§ Exercises
A: For the Unicode conversion performance post below, say whether each statement agrees with it, answering yes or no and quoting the deciding words. (i) The poster says most of the time goes to the DOM-to-object model stage. (ii) The poster reports that libxml2 was right whenever it disagreed with Xerces. (iii) The poster says Xerces provides a UTF-16 string type.
B: From the Unicode conversion performance post below, list every trait the poster gives in parentheses to show that the Xerces library is C-like.
C: Continue the post about Unicode conversion performance below, starting after its last line.

§ Extracted text

--------------------------------------------------

[xsd-users] Poor performance of Unicode conversion

Wed Sep 26 11:40:45 EDT 2007

> Do you know if the bulk of it is spent in the XML-to-DOM stage or
> the DOM-to-object model stage? Or is it your own manipulation of DOM?
> I am also somewhat surprised since the transcoding should be very
> fast.

DOM-to-object model stage. Some of our schemas are predominantly strings.

> 1. XML Schema validation support in libxml2 is not usable.

That's a show-stopper. I've noticed how libxml2 says an XML document is valid when Xerces says it isn't. With only one exception, Xerces has been correct and libxml2 has been wrong.

> 2. It's a C library and its DOM-like representation is very low-level.
>   I am not sure how usable it will be.

The Xerces library is extremely C-like. (No destructors, so everything needs a formal release call. Test node type by checking node-type field that contains an enumerated value. Raw pointers passed everywhere. No UTF-16 string type, so raw XMLCh* pointers passed around. And so on.)

> 3. I find the documentation unreadable.

--------------------------------------------------

§ Raw data
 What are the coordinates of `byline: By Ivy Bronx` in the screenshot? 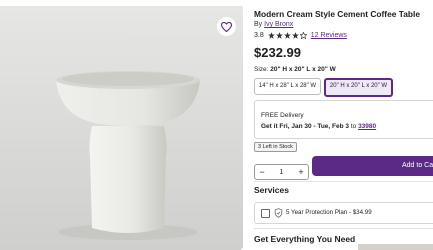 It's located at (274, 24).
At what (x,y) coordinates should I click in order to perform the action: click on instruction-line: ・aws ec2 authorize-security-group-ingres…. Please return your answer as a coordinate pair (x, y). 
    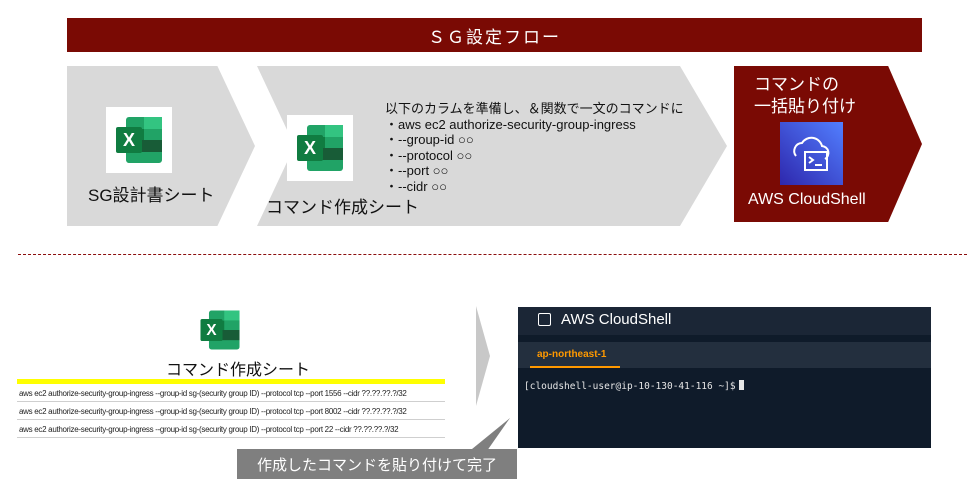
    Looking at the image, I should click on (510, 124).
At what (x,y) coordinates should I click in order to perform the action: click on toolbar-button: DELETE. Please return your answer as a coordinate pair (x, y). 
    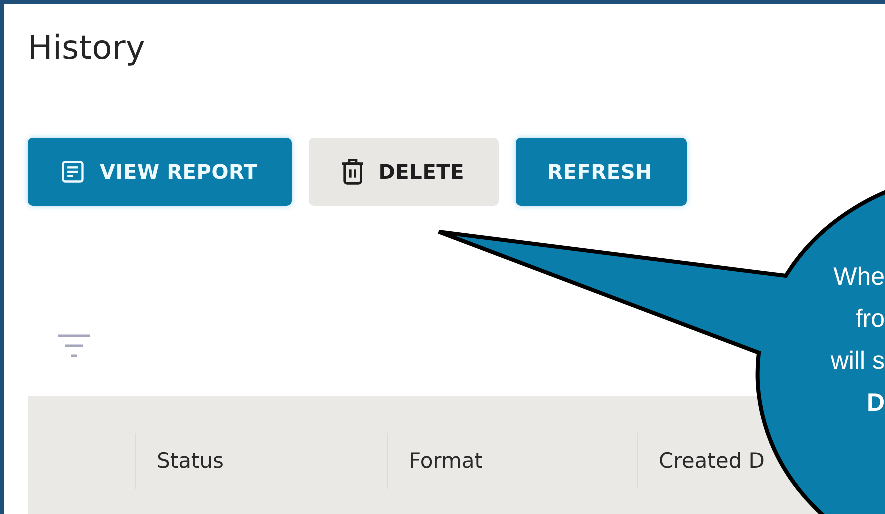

--------------------------------------------------

§ Answers to this exercise
A:
(i) Yes: "DOM-to-object model stage."
(ii) No: "With only one exception, Xerces has been correct and libxml2 has been wrong."
(iii) No: "No UTF-16 string type, so raw XMLCh* pointers passed around."

B:
1. No destructors, so everything needs a formal release call.
2. Node type is tested by checking a node-type field that contains an enumerated value.
3. Raw pointers are passed everywhere.
4. There is no UTF-16 string type, so raw XMLCh* pointers are passed around.

C:
I agree, but I also find the Apache Xerces-C++ documentation to be unusable. I spend a lot of time experimenting to understand what the library actually does.

> We are also working on another in-memory (or rather hybrid in-memory/
> event-driven) mapping that will address this and other issues. It won't
> be based on DOM but there will still be a way to get under the hood with
> an even-driven API similar to SAX (it will be based on the C++/Parser
> mapping). Do you think this will be a viable approach for you in the
> long run?

Maybe. We need to manipulate document trees when we don't always have a schema. But if the interface is event-driven, I would need to invent my own DOM-like model to store the tree.  Maybe that would be best, however.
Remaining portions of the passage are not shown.